Description of the task: Which lines of the material contain the word "link"? Show each one.

************

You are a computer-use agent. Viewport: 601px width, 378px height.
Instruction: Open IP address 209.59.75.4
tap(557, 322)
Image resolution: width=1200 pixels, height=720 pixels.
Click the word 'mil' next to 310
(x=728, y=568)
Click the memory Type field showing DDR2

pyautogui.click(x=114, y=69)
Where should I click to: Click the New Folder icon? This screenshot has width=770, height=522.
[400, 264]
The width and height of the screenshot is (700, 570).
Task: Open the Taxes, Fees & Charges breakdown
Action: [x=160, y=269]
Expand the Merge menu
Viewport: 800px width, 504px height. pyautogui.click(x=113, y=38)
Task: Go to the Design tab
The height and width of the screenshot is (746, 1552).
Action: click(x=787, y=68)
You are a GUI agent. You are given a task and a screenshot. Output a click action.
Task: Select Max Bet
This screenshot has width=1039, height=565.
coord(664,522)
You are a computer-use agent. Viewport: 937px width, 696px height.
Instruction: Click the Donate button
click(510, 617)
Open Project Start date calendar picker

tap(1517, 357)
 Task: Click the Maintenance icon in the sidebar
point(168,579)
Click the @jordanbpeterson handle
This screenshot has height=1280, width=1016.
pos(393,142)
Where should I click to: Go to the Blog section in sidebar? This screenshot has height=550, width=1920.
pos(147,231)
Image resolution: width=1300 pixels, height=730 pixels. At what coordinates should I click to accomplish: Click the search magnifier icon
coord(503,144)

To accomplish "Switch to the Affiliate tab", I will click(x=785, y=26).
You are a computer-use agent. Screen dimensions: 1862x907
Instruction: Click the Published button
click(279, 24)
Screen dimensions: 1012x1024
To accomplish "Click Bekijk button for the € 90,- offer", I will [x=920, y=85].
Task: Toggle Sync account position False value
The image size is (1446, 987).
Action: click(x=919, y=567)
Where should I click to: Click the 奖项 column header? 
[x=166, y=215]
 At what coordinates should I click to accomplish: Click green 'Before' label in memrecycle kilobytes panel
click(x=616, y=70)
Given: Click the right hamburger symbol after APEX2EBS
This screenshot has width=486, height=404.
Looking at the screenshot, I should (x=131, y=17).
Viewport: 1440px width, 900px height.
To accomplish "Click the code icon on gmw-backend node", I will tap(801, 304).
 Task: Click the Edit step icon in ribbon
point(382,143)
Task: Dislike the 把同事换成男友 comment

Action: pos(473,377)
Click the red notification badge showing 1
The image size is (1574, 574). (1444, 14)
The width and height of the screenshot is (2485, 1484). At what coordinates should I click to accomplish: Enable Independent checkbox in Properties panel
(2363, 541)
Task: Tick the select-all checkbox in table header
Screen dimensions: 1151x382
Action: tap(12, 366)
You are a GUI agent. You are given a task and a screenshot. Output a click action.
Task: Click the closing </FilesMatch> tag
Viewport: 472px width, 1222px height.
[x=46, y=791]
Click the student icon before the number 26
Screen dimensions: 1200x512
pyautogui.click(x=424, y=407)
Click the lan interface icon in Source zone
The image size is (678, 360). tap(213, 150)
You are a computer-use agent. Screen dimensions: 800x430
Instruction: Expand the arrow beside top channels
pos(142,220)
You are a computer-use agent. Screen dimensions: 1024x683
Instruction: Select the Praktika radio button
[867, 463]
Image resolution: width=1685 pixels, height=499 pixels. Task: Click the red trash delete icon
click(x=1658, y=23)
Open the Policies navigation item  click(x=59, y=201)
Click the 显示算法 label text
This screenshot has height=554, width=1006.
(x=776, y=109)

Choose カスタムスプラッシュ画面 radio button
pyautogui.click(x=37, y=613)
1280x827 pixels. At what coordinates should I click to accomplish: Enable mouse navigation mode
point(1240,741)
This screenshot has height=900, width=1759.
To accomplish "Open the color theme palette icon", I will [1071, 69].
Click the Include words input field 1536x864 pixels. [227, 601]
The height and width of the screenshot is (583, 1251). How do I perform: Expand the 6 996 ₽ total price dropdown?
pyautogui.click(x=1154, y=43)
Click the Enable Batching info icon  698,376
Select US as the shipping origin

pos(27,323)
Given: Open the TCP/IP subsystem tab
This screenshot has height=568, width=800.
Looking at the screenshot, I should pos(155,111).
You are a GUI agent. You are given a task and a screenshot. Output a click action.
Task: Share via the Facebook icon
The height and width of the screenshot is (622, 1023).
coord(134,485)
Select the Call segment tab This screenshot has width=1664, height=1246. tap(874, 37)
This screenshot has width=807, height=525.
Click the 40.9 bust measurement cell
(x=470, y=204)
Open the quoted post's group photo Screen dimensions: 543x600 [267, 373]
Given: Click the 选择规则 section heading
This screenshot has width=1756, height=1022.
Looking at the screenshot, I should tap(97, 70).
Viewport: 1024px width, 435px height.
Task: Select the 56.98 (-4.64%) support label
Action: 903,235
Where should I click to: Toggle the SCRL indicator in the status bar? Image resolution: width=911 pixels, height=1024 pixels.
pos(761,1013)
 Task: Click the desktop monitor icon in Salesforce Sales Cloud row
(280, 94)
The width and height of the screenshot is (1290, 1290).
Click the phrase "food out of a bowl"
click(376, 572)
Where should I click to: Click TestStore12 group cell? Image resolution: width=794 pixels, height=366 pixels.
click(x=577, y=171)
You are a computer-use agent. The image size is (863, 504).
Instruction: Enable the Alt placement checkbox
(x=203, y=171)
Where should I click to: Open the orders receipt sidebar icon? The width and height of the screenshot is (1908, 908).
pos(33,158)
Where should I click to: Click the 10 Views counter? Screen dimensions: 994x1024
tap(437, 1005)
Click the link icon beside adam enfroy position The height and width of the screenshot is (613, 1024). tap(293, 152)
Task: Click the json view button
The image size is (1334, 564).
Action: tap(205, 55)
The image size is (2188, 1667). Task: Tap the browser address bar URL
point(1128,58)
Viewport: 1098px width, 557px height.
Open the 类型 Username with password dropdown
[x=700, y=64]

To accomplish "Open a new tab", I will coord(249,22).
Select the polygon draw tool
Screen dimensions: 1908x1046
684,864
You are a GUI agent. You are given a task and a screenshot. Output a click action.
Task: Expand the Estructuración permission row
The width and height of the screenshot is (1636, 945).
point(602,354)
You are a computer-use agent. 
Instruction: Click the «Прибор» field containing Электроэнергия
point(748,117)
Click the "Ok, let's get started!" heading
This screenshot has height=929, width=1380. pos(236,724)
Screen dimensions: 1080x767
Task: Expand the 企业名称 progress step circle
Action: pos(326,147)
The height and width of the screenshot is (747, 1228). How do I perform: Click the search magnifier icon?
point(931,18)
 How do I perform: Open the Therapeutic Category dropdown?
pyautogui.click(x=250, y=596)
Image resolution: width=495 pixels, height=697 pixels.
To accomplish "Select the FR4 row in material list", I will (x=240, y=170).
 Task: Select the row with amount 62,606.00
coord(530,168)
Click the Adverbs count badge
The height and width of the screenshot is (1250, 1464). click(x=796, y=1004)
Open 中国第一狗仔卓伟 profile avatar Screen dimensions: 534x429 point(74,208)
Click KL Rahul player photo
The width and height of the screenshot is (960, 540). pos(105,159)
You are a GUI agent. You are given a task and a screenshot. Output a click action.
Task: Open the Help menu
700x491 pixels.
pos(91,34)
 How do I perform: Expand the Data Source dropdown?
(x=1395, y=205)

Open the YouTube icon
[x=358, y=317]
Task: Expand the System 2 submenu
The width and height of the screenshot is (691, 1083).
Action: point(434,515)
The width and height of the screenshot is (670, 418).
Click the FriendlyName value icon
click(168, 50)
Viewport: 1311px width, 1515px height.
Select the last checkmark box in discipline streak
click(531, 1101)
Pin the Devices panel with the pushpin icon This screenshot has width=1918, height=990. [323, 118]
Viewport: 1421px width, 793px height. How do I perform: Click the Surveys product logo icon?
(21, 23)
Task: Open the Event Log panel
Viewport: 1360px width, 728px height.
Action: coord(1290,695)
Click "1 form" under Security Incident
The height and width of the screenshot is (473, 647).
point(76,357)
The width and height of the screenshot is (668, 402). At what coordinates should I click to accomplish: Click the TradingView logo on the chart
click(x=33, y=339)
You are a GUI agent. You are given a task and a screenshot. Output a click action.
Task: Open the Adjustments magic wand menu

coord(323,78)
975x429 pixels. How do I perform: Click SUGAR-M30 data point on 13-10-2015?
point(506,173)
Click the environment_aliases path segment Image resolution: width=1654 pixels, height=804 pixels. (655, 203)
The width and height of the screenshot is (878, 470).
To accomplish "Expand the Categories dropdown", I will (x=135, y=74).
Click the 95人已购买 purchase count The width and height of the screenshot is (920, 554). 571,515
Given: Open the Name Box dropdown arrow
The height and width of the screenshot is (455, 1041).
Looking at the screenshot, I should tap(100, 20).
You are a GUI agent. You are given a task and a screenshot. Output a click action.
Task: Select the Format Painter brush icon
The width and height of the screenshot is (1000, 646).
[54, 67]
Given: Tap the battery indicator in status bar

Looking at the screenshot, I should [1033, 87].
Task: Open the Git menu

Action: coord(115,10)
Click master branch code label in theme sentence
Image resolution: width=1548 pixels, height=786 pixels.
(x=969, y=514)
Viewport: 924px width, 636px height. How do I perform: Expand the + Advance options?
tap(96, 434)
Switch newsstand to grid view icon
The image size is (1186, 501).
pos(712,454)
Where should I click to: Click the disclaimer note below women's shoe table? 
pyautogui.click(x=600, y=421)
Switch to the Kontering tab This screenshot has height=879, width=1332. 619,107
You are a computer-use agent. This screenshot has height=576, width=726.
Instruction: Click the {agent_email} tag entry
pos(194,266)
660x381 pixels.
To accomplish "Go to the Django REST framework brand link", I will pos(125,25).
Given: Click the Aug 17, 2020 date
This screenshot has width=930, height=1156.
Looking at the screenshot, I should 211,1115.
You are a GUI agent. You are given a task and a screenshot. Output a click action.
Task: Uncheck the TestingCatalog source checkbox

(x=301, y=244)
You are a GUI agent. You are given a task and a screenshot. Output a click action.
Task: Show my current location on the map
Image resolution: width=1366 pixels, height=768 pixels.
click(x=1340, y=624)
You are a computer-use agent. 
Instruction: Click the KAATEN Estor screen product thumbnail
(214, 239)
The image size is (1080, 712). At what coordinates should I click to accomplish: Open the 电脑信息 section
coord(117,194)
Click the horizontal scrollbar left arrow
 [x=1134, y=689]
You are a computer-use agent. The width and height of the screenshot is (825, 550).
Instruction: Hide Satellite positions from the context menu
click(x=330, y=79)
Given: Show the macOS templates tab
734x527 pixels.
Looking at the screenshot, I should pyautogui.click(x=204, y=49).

************

Answer space:
Click the link icon beside adam enfroy position The height and width of the screenshot is (613, 1024). tap(293, 152)
To accomplish "Go to the Django REST framework brand link", I will pos(125,25).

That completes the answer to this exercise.